The sampling methodology used in this study was nonrandom and thus caution is appropriate in extrapolating results to the general population; nevertheless, both private and public schools from different socioeconomic strata were included and the sample size was large enough to be generally representative of Colombian schoolchildren from Bogotá. Although the tests applied provided information about various skills (linguistic, perceptual, and visual–motor), as well as attention and memory components, they were administered to groups. Individual, more thorough tests could be helpful for obtaining a more precise evaluation of each child and for providing additional insight into the relationships among ADHD, learning difficulties, and behavioral problems.
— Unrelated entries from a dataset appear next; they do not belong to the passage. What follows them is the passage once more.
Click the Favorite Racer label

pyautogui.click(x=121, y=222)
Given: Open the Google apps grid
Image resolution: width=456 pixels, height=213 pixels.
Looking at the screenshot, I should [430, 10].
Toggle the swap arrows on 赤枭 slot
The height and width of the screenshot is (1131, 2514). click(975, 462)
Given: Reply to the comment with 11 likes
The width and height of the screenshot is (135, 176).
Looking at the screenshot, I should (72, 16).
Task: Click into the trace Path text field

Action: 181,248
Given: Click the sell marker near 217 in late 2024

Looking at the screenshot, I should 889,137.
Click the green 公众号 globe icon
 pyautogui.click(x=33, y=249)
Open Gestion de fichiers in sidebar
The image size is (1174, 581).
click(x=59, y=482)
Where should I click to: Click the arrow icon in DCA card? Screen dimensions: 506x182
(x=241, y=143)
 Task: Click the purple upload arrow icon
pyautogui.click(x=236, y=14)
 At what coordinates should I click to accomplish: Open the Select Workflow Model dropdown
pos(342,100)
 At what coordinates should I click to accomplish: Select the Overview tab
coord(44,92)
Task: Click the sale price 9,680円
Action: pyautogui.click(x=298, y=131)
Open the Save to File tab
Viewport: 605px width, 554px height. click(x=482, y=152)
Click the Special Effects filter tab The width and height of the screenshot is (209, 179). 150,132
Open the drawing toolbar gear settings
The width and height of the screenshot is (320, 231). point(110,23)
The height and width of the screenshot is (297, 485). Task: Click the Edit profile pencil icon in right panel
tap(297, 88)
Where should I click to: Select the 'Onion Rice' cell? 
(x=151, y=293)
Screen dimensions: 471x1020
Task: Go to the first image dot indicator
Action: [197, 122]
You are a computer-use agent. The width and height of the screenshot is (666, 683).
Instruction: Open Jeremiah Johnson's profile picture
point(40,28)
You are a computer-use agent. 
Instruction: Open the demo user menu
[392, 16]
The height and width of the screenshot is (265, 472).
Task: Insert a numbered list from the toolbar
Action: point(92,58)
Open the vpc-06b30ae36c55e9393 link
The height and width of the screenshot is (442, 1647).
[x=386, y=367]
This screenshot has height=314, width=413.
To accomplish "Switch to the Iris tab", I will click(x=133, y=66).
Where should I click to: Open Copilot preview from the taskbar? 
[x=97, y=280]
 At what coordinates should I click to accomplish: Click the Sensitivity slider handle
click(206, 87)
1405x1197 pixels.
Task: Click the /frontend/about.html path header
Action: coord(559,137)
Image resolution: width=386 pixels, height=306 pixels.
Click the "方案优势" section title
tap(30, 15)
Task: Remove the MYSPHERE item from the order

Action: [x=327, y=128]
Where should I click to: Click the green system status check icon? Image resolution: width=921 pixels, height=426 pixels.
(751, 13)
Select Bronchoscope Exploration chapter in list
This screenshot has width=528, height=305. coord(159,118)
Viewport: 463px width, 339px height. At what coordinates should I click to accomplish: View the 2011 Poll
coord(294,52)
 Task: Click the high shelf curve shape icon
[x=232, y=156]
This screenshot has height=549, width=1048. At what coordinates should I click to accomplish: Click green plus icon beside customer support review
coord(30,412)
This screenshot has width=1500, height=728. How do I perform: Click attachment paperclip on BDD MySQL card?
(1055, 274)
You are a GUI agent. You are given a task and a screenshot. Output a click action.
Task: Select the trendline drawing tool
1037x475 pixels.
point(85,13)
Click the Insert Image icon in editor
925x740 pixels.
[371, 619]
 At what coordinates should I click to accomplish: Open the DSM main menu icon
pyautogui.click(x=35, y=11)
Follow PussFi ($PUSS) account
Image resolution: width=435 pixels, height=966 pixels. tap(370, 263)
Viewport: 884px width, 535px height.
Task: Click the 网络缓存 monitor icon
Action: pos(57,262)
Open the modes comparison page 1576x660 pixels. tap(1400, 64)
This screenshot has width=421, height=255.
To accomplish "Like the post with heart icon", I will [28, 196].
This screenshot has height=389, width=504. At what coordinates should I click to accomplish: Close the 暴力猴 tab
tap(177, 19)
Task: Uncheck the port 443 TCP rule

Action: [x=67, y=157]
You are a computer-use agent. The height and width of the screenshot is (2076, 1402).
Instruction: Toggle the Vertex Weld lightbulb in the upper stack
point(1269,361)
The value of these findings lies in the additional quantitative evidence they provide for a relationship between ADHD and LD, particularly regarding detailed aspects such as verbal reasoning, visual–auditory memory, and VMI in a previously unstudied population. They make clear the importance of identifying the dysfunctional components of ADHD subtypes in designing successful treatment strategies and in reducing academic and social costs.
Footnotes
Appendix
ADHD Checklist Based on DSM-IV
| Inattention 1. Does not pay attention to details and makes careless errors doing tasks 2. Has difficulties paying attention to tasks and games 3. Appears not to listen to what he or she is told 4. Does not follow instructions or does not finish tasks in school or chores at home in spite of understanding them 5. Has difficulties in organizing activities 6. Avoids doing tasks or things that require effort 7. Loses his or her school supplies or the things necessary for carrying out his or her activities 8. Easily distracted by irrelevant stimuli 9.Forgetful of daily activities Hyperactivity-impulsivity 10. Restless, moving hands and feet when seated 11. Gets up in class or in other situations when he or she should remain seated 12. Runs around and climbs in inappropriate situations 13. Experiences difficulties in relaxing or playing games that require being still 14. Always moving, as if there’s an internal motor always running 15.Talks too much 16. Answers or acts without having processed the questions 17. Experiences difficulties waiting in lines or waiting for a turn when playing games 18.Interrupts others’ conversations or games Total score: ______________ |
Note: Each symptom was scored from 0 to 3 (0 = never, 1 = sometimes, 2 = often, 3 = almost always).
The authors declared no potential conflicts of interests with respect to the authorship and/or publication of this article.
The authors received no financial support for the research and/or authorship of this article.